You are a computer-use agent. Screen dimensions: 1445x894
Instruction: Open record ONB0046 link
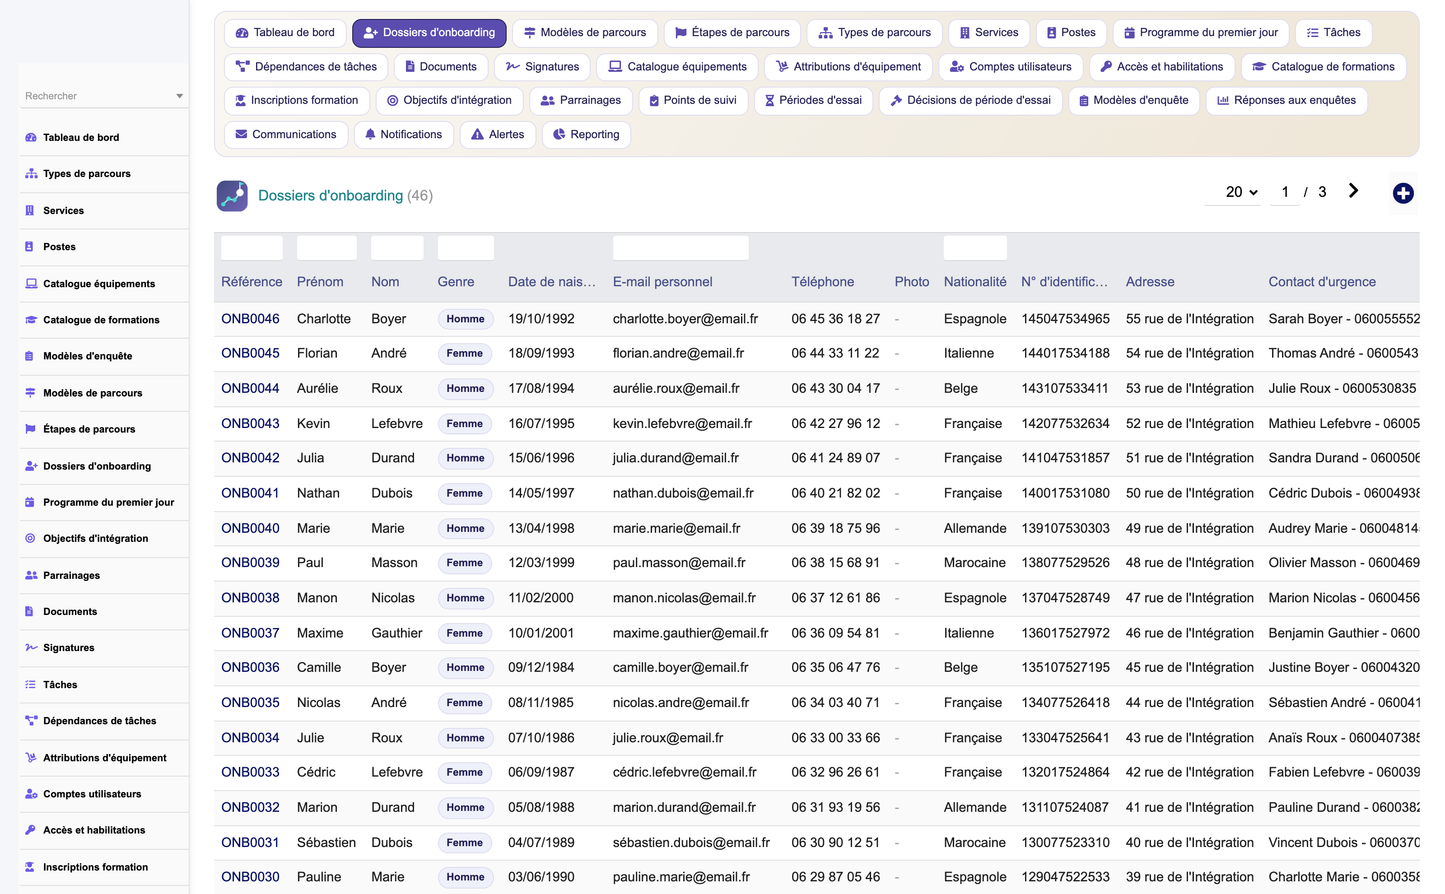pos(250,319)
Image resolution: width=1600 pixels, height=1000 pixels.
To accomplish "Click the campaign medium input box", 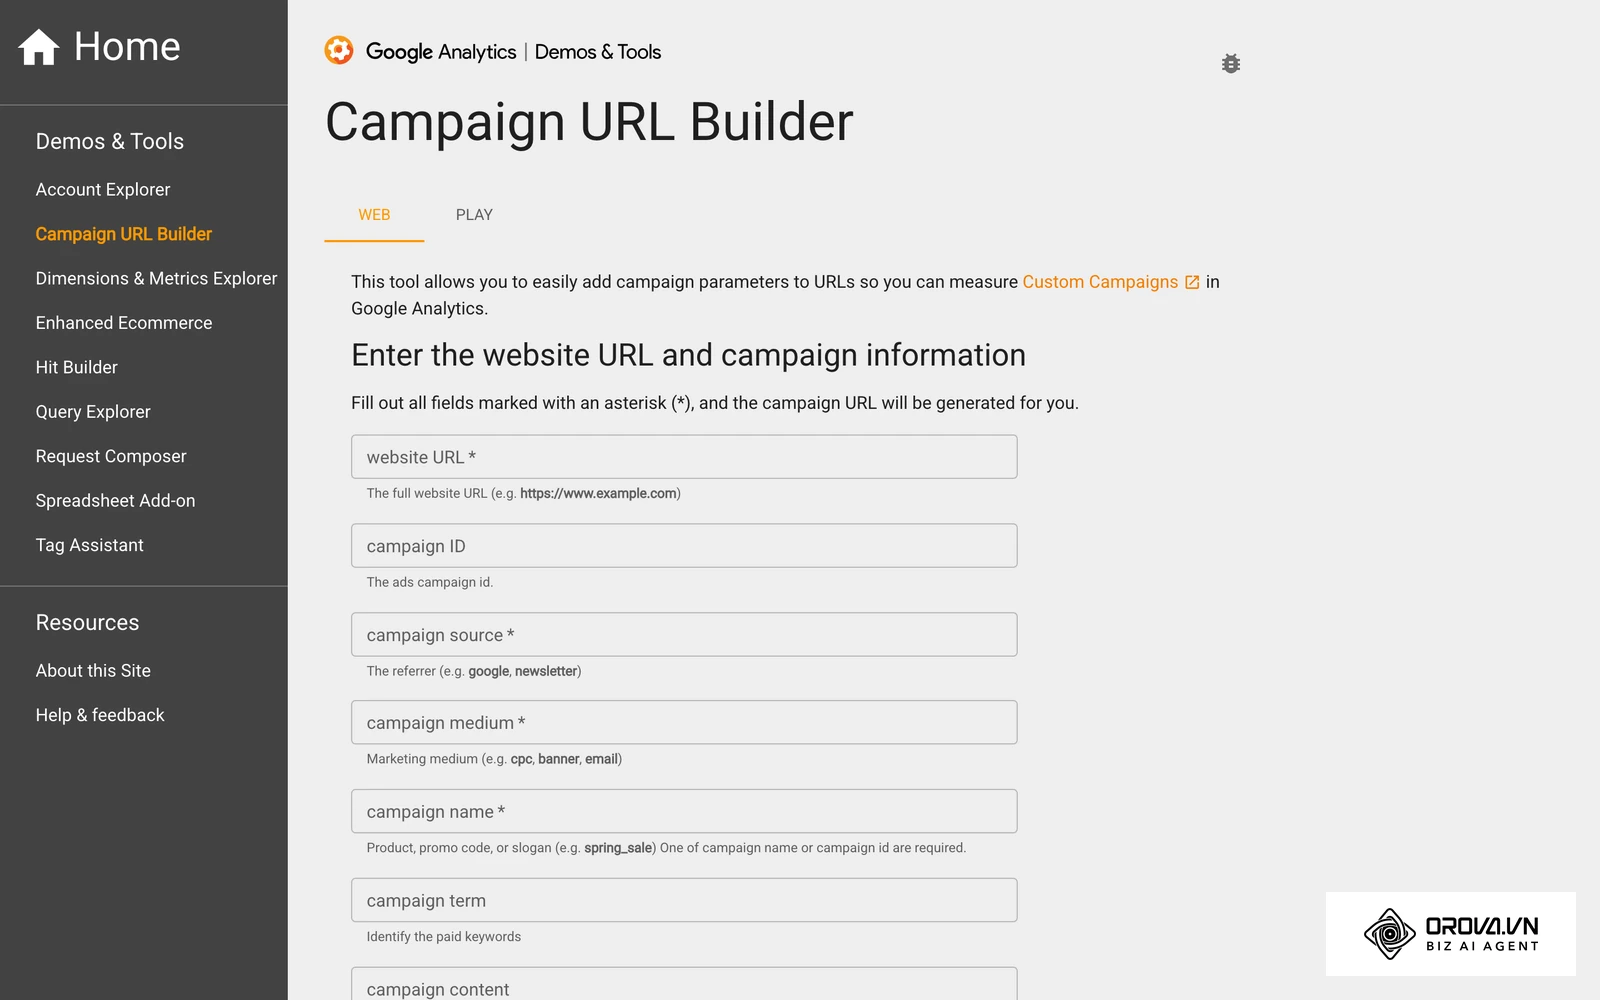I will click(684, 723).
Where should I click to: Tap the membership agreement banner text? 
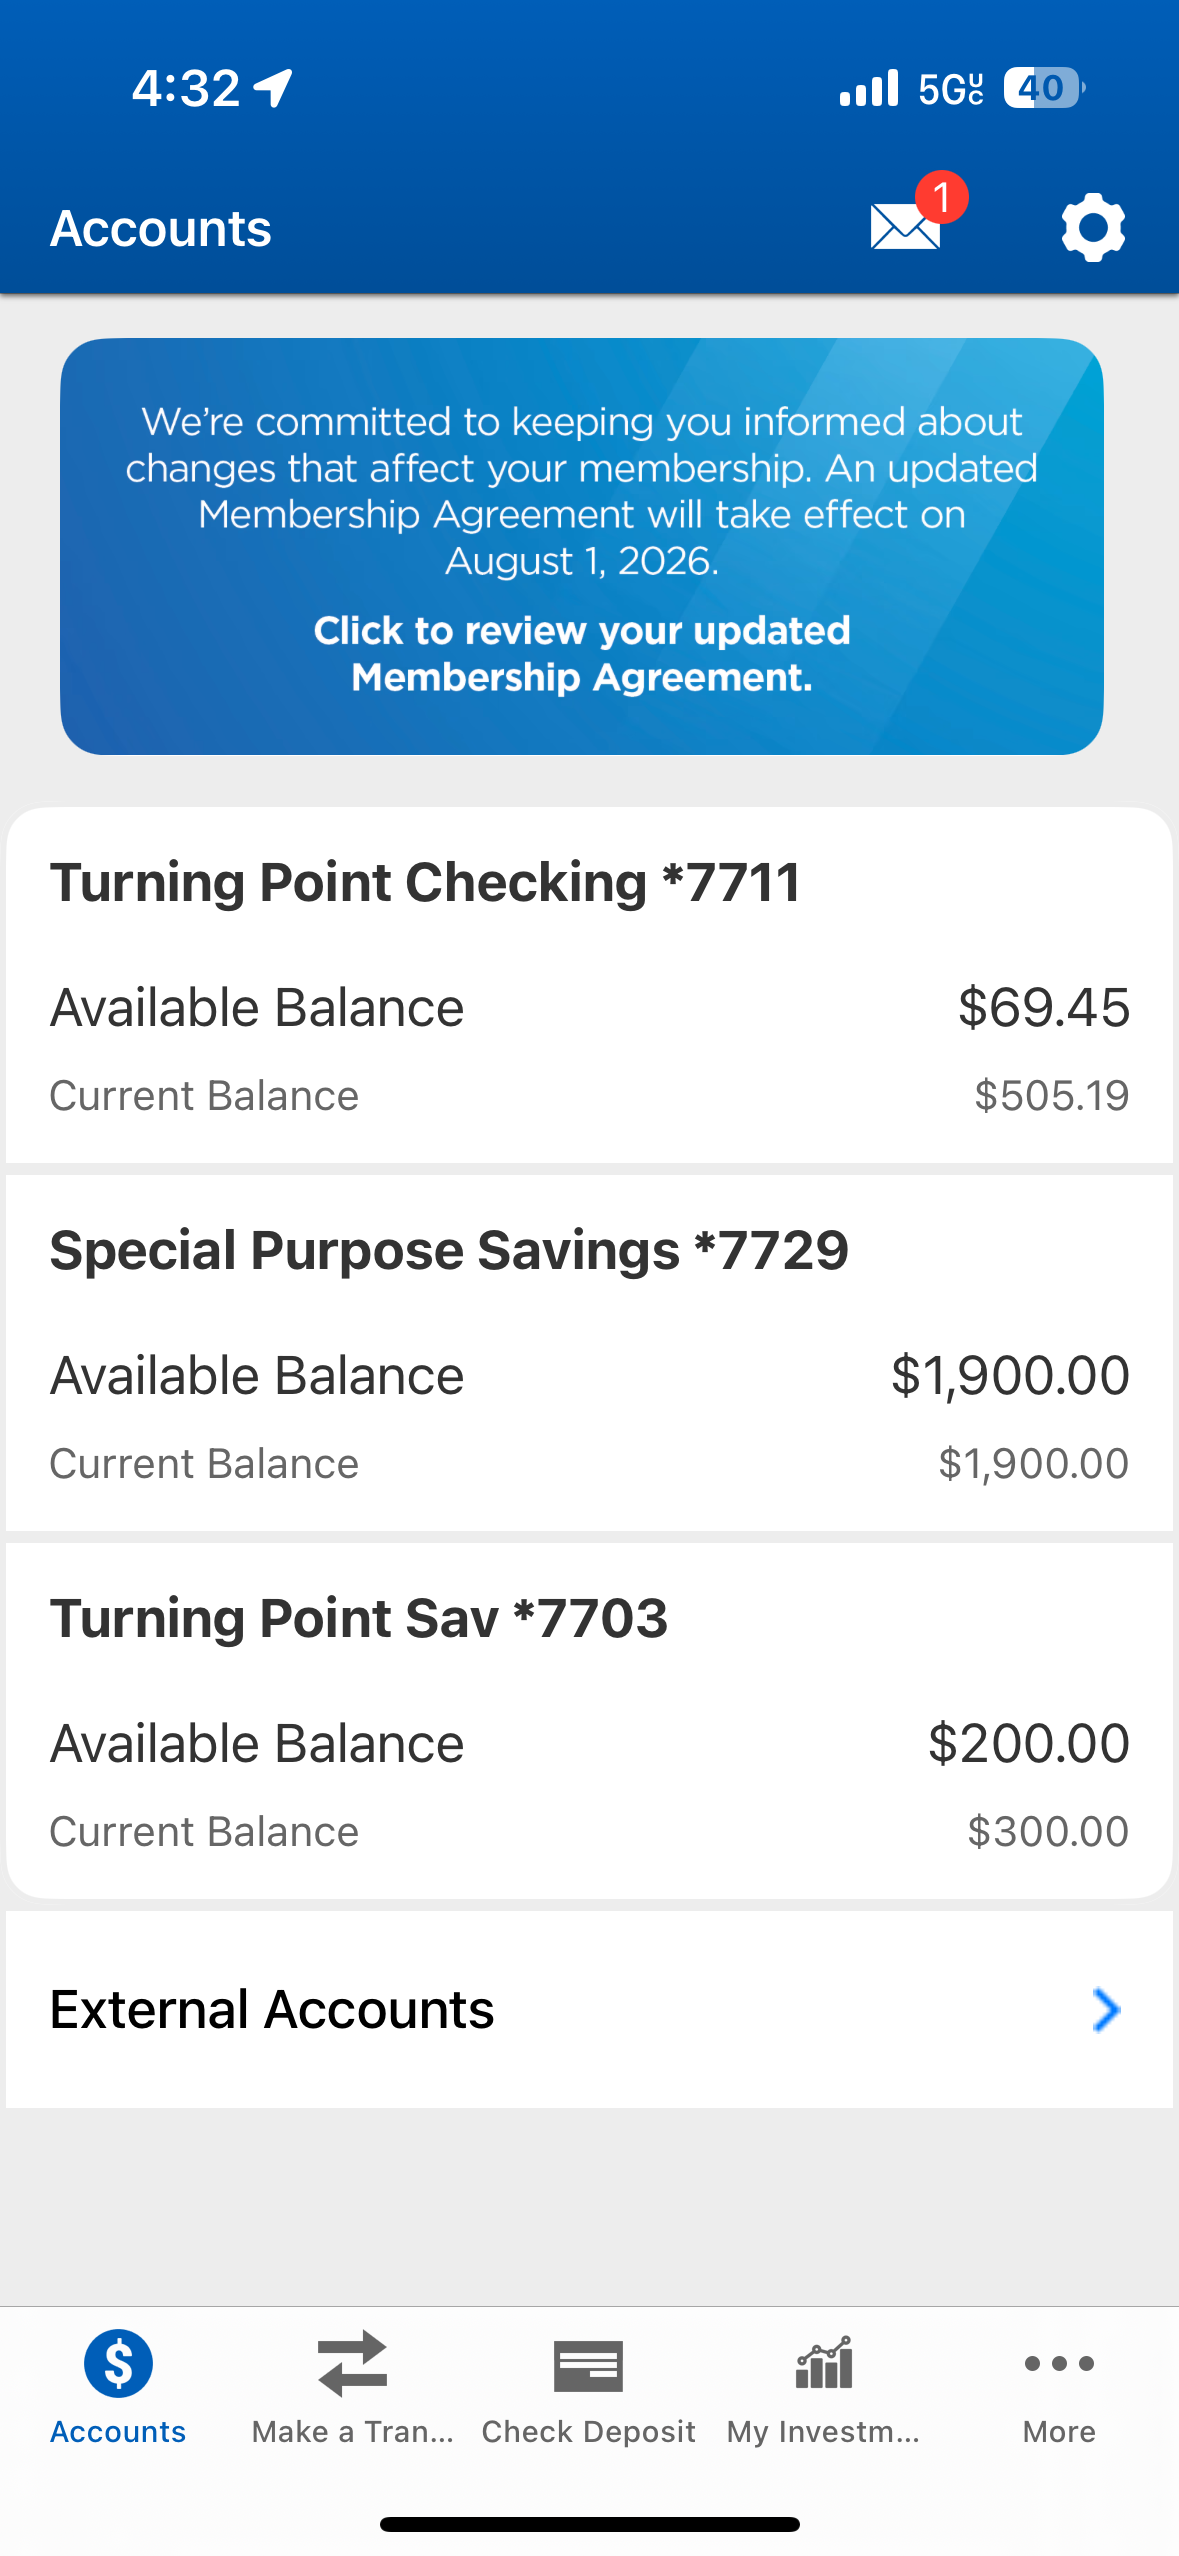pyautogui.click(x=582, y=491)
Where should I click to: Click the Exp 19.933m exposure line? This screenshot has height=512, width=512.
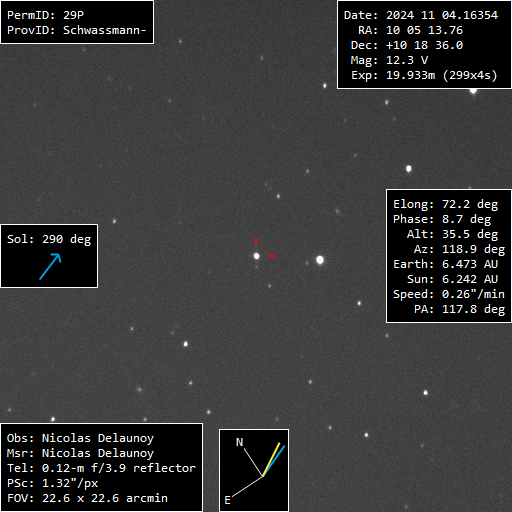[424, 75]
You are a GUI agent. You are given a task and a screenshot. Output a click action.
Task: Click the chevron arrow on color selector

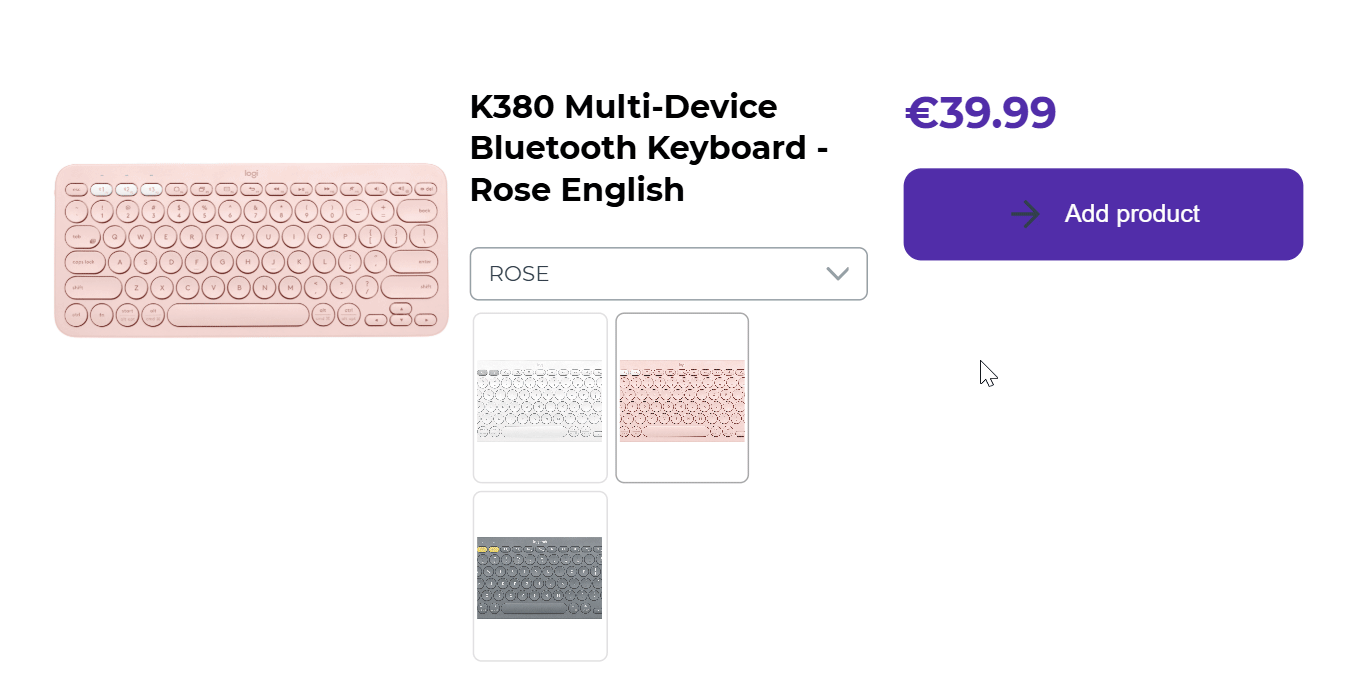837,274
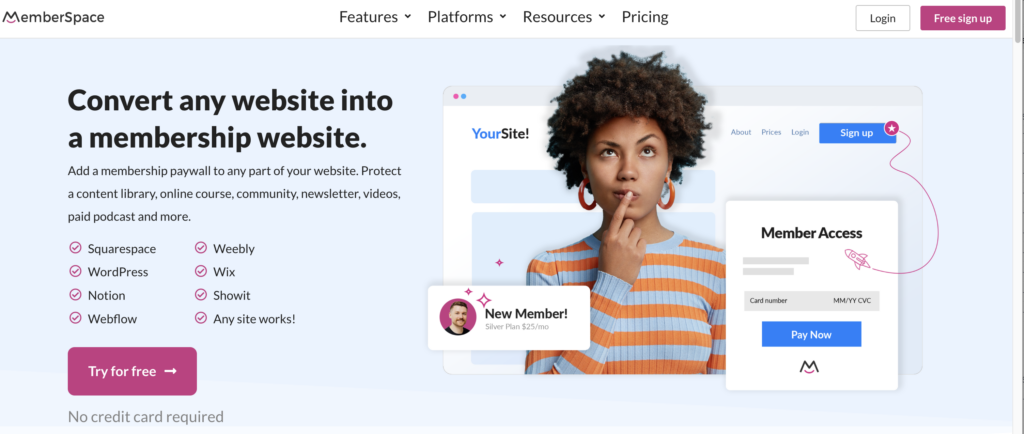Click the checkmark icon beside WordPress
The width and height of the screenshot is (1024, 434).
tap(75, 271)

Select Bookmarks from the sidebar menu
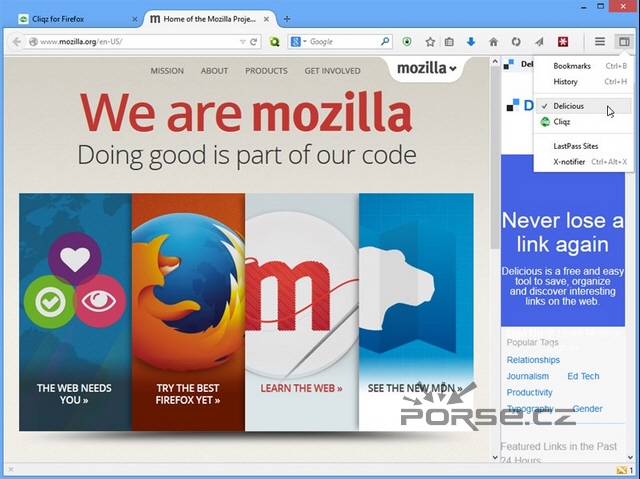click(x=572, y=66)
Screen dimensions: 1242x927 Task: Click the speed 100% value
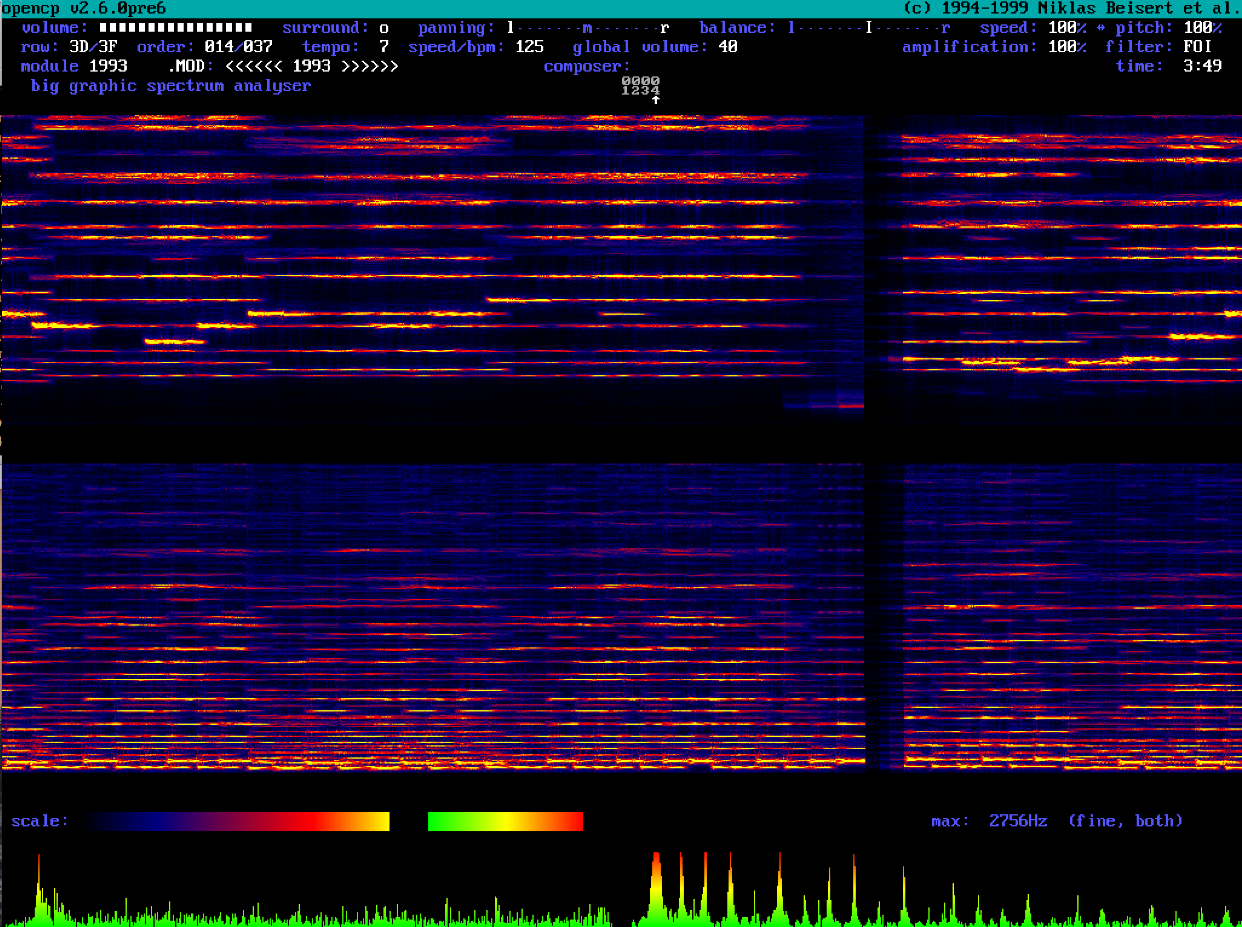(1061, 28)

* * *

■ Task description: Looking above, find the stretch of lines that opens with the one holding "Where should I click to: Tap" and closes with the one holding "You are a GUI". Copy it exactly, pictures excluded.

■ Result of this task:
Where should I click to: Tap the membership agreement banner text? 
pyautogui.click(x=582, y=491)
Where should I click to: Click the Exp 19.933m exposure line? This screenshot has height=512, width=512.
[424, 75]
You are a GUI agent. You are given a task and a screenshot. Output a click action.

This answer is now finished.